About this exercise
Transcribe the line containing "Выход (1444, 334)" and every line after it, exactly, through the end of the records.

Information
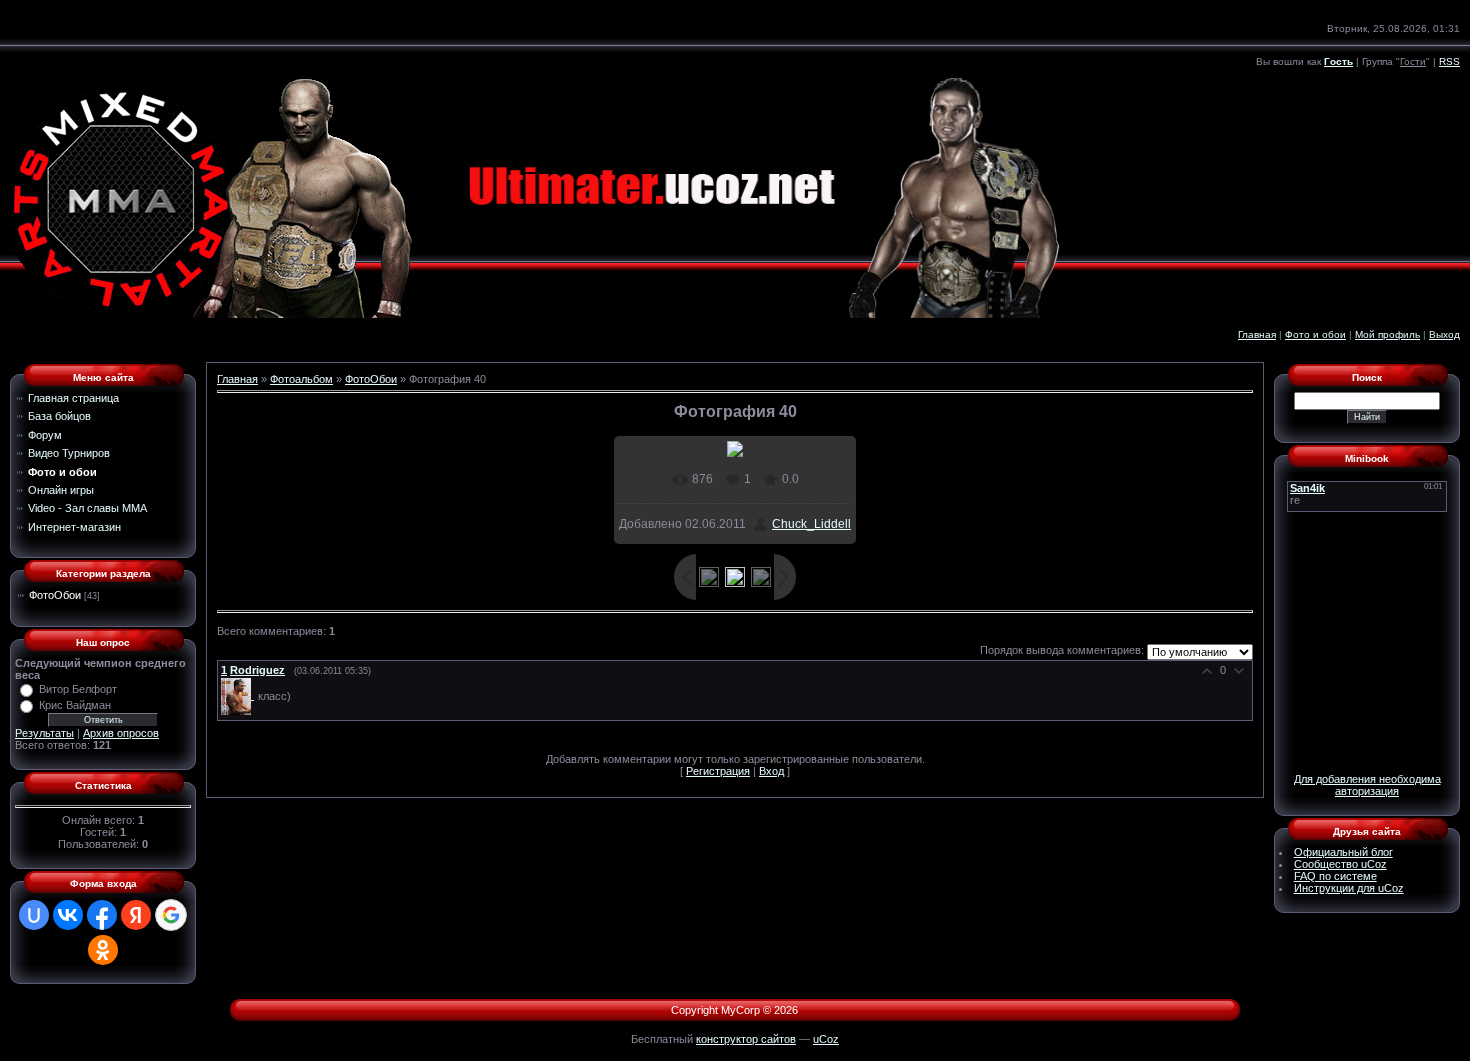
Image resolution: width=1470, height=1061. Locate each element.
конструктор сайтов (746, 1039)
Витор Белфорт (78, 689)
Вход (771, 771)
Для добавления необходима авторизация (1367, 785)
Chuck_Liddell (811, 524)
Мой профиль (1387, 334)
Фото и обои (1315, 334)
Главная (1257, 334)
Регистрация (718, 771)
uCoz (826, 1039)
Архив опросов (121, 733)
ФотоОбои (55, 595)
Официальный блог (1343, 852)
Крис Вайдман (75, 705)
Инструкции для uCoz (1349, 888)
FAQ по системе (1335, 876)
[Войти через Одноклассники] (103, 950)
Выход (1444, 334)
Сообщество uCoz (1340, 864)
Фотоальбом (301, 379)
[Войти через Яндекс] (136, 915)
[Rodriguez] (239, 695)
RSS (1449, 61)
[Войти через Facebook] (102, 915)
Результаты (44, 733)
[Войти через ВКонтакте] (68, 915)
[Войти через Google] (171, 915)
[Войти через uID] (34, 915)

Output of the exercise
Выход (1444, 334)
Сообщество uCoz (1340, 864)
Фотоальбом (301, 379)
[Войти через Яндекс] (136, 915)
[Rodriguez] (239, 695)
RSS (1449, 61)
[Войти через Facebook] (102, 915)
Результаты (44, 733)
[Войти через ВКонтакте] (68, 915)
[Войти через Google] (171, 915)
[Войти через uID] (34, 915)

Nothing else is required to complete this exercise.